The party has about 1,000 members nationally, with active state chapters in New York, New Jersey, Massachusetts, California, Wisconsin and North Carolina, according to McReynolds, the Socialist Party USA presidential candidate in 1980 and 2000. The N.C. affiliate has locals in Charlotte, Richlands (near Jacksonville) and Raleigh.

Although the party is struggling nationally, McReynolds, 76, praised the SPNC for its willingness to back the work of other progressive groups in North Carolina.

“The socialist party folks in North Carolina are relating to the local issues of North Carolina to support the progressive and liberal positions in the state,” said McReynolds, who has made several trips here over the years. “They’re keeping alive the concept of democratic socialism as an alternative to a totally capitalist structure.”

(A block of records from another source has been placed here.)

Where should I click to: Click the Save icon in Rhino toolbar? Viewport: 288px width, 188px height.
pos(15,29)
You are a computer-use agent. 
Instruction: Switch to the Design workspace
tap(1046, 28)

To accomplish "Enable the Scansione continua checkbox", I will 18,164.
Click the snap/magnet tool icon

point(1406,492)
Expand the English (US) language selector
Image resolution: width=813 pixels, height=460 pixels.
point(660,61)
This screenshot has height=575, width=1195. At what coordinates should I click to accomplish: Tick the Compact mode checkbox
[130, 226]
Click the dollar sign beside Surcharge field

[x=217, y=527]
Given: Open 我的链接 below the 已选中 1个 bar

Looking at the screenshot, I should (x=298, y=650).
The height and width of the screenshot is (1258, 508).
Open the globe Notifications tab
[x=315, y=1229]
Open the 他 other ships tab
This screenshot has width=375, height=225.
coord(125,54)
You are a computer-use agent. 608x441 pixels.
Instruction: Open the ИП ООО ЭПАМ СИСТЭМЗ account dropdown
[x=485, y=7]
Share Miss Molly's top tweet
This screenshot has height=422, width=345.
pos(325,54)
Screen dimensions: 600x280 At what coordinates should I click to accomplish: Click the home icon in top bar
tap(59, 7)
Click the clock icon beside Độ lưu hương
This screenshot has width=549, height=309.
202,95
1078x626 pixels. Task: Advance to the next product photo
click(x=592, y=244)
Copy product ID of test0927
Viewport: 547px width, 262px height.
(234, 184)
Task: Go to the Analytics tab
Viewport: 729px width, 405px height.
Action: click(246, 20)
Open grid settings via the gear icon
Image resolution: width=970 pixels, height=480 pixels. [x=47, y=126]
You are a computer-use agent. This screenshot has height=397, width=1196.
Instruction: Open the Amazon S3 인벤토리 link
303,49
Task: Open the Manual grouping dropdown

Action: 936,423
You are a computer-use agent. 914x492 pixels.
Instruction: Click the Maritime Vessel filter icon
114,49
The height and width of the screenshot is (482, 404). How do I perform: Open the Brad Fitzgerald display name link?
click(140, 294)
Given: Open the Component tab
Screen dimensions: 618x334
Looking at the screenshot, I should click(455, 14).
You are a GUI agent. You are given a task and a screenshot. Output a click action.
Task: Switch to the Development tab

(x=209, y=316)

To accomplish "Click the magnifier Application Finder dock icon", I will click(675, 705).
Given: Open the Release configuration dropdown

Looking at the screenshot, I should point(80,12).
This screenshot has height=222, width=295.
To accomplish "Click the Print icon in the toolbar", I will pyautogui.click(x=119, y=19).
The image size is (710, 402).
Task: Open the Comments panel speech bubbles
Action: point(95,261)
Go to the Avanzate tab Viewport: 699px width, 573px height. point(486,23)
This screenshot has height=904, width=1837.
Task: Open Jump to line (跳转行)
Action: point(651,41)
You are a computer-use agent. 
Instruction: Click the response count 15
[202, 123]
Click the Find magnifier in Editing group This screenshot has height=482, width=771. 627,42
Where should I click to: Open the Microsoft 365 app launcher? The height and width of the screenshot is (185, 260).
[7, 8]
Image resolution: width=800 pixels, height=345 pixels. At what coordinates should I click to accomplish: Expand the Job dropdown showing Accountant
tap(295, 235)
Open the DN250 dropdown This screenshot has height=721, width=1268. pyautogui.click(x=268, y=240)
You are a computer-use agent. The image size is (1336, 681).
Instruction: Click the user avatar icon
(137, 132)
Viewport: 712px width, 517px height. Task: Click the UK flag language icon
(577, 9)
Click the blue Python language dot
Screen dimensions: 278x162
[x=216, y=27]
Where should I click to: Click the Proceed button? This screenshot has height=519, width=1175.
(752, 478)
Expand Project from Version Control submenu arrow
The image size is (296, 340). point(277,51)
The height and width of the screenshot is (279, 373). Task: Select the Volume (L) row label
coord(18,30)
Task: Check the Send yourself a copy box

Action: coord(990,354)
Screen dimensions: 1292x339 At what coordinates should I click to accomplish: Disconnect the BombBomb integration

Rather than emphasize getting candidates on the ballot, party member Vernon Kelley of Richlands, the state party treasurer, says N.C. socialists have focused their energy on progressive causes, such as abolition of the death penalty, backing a farm worker labor union and working to stop U.S. military interventions in Iraq and Afghanistan. Specifically, the SPNC has backed People of Faith Against the Death Penalty, various antiwar efforts and the Farm Labor Organizing Committee, a union that won a battle two years ago with Mount Olive Pickles, said Kelley, who teaches sociology at Jacksonville’s Coastal Carolina Community College. Kelley said the party is also rallying support for an environmental public education effort to reduce mercury levels in seafood.

“We have a different vision, and we don’t believe we can move the Democratic Party to the left,” Kelley said. Efforts to do so have been a failure, he said. “So why do that? Let’s give people an alternative.”

Although the third-party efforts of socialists are not as well-reported as those of the Green Party, Kelley, 52, said socialists are making a difference. Without a headliner such as Ralph Nader, the group is not as recognized nationally. But that was not the case in the early years, when the Socialist Party of the United States of America was organized at a unity convention in Indianapolis in 1901.

The two merging groups were the Social Democratic Party, led by Eugene Victor Debs and the so-called “Kangaroo” wing of the older Socialist Labor Party. The SDP had been organized in 1898 by veterans of the Pullman Strike of the American Railway Union, led by Debs, and was largely composed of U.S.-born workers. The SLP had its roots in the circles of Marx’s First International and the Workingmen’s Party of America, and was primarily composed of immigrants in big cities.

Prior to World War I, the Socialist Party elected two members to Congress, more than 70 mayors and innumerable state legislators and city councilors, Kelley said. Its membership topped 100,000, and its presidential candidate, Debs, received close to a million votes in 1912 and 1920.

“I like the history of the Socialist Party,” Kelley said. “We’re definitely not nearly as established as I wish we were, but we bring up issues that the Democrats won’t bring up.” For example, the SPUSA is calling for a ceasefire between Israel and Hezbollah, while condemning the violence on both sides.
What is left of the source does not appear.